While printers tend to get more attention, the magic is really in the calender. With multiple types of printing calenders on the market, each calender can dramatically impact the quality of the print. Let’s learn about the three types of calenders (oil drum, radiant heat, and electric) and how dwell time and temperature make all the difference – and will likely be the key to your customer’s problems.
The three types of calenders, oil drum, radiant heat, and electric, all have distinctly different heating elements. Oil drum calenders are undeniably the highest quality calender type on the market. The second and third best options are a matter of opinion.
Oil Drum Calenders
It’s the best choice because it produces the most consistent heat.

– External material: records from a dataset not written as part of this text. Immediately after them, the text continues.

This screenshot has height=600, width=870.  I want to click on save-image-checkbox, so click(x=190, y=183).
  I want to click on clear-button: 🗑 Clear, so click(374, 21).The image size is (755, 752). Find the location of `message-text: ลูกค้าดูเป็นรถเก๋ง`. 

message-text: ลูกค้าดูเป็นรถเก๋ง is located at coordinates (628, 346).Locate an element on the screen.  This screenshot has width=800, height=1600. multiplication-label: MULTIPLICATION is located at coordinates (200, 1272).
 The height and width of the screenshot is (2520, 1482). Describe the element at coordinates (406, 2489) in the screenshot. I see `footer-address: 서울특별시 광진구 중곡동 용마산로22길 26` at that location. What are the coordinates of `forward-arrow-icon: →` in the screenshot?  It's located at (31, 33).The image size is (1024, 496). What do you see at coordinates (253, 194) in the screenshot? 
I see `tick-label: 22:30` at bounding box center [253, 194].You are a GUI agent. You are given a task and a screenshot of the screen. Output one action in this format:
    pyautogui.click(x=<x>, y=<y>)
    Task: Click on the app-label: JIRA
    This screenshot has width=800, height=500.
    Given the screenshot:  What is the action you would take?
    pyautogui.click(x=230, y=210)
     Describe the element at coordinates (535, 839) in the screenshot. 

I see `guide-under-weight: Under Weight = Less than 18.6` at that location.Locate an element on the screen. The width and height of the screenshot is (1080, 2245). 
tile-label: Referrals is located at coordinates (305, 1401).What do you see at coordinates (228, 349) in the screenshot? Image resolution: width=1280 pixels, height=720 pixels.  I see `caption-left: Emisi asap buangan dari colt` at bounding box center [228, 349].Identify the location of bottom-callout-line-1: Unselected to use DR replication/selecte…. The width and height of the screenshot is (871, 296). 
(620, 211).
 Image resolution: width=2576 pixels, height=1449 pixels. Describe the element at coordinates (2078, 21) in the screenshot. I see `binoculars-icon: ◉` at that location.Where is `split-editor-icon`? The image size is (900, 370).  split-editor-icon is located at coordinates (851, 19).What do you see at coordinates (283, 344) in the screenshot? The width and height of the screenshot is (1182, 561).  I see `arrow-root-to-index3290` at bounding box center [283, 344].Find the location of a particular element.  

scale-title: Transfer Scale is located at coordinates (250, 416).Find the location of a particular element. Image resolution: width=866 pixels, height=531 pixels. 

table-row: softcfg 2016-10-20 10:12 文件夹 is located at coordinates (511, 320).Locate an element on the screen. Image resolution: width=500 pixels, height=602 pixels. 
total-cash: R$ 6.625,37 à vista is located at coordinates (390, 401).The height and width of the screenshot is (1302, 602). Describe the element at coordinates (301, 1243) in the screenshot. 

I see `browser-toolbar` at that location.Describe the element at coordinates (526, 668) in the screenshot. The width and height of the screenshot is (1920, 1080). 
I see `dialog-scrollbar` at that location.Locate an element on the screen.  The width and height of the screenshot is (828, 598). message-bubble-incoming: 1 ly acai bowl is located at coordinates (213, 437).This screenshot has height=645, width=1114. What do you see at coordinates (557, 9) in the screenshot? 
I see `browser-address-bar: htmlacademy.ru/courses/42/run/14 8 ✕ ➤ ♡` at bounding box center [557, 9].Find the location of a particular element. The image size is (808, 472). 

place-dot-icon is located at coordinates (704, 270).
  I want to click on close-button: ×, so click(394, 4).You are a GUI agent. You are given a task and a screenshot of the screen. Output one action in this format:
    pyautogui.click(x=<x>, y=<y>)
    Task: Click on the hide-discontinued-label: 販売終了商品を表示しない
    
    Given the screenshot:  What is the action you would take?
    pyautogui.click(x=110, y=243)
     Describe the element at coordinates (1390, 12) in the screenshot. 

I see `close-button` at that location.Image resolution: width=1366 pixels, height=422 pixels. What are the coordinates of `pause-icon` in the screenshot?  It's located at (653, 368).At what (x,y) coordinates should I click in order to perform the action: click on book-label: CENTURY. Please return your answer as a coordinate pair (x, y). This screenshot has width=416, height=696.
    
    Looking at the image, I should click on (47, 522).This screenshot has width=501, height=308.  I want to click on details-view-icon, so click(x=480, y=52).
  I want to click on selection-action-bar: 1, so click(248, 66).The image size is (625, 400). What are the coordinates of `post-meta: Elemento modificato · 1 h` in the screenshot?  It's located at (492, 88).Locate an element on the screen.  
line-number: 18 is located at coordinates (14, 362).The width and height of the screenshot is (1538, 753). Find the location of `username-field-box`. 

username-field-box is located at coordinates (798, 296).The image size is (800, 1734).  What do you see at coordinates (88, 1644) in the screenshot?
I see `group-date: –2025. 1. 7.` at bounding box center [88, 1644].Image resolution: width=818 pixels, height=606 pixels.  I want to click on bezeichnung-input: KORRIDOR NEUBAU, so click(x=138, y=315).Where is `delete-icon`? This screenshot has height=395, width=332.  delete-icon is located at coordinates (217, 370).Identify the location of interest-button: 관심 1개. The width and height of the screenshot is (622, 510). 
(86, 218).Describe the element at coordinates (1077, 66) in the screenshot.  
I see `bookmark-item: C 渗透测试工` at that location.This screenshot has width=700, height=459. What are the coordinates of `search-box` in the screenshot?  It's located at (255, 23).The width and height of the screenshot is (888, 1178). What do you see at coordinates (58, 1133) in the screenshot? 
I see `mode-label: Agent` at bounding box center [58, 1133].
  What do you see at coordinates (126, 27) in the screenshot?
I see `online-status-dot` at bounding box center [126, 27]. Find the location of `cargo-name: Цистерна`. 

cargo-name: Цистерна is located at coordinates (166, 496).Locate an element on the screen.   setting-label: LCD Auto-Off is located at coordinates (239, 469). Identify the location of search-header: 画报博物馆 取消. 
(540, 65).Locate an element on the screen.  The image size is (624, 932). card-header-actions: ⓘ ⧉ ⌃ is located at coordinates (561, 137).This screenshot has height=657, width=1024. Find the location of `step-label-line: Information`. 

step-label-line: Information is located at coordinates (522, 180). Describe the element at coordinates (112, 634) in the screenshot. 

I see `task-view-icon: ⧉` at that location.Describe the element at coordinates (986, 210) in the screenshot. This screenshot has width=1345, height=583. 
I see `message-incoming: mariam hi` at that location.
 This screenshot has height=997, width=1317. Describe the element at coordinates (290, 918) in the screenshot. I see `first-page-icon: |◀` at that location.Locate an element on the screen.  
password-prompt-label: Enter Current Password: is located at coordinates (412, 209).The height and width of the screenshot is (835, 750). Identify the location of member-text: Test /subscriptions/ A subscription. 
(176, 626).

Oil drum calenders are available in multiple sizes and the bigger the diameter of the oil drum, the more reliable and faster the production capacity. To sum it up, oil drum calenders are reliable, offer peace of mind, allow for a high production speed, and have the best color consistency.
The two best calenders companies in the market are Monti Antonio and Klieverik. They’re more expensive but will last for years. You get what you pay for!
Radiant Heat Calenders
It doesn’t have a blanket or belt, which means that a radiant heat calender does not have pressure settings. Without pressure settings, you lose some control that you can achieve with other heat systems. On the upside, radiant heat calenders are less likely to have mechanical failures.
Electric Heating Calenders
Electric heat calenders can be good as long as they’re sufficiently maintained. If the heating element breaks (which happens frequently), it can create cold spots on the calender which results in blotchy printing and inconsistent color.
Pro tip: When you are buying a calender, you should calculate future growth and yards run through the machine annually. If you anticipate having several printers, it’s worth investing in an oil drum calender that can handle the output of three or four printers.
Dye Sublimation Calender Best Practices
The keys to success: Time, temperature, and pressure
Having control over dwell time (the length of time the fabric is in contact with the transfer paper and heated drum on the calender), temperature, and pressure is paramount.
The rule of thumb is to choose a base temperature (typically between 375-400°F) that will remained unchanged no matter what fabric is run through the calender. Instead, adjust the dwell time and pressure (if possible) to get better print clarity and ink transfer. For example, heavier-weight fabrics will likely require a longer dwell time and increased pressure for optimum results.
For most fabrics, the standard dwell time range is between 30-60 seconds.
Lighter weight fabrics are at the low end of heat and dwell time with the average calender belt pressure at 40%. Heavier fabrics, such as backlit or upholstery, are at the high-end, up to 410°F with a 60 second dwell time and up to 100% belt pressure.
Note: Approx. 80% of fabrics will run using the same heat and dwell time settings.
Pro tip: Backlit and upholstery fabrics may need a higher temperature and longer dwell time for the ink to penetrate coatings and fibers. This applies to any heavyweight fabric – 8 oz. and up.
Exception: Black & white blockout fabrics have a thin layer of polyester with black or white acrylic backing. These require lower temperatures and shorter dwell times, otherwise the acrylic backing will melt! Not to mention, it might ruin your calender’s belt, not only making it a big pain to clean up melted acrylic but an expensive mistake.
Of the three types of heat calenders, oil drums are by far the best. While radiant heat and electric calenders can do the job, they bring other challenges or may not allow for precise controlled results. The key to calender success, however, lies in the dwell time, temperature, and pressure. If your customer is having an issue achieving their desired results (and likely blaming the fabric), the remedy likely lies in adjusting one of these three factors. Time, temperature and pressure are the trifecta and will be your secret weapon when dealing with a frustrated customer.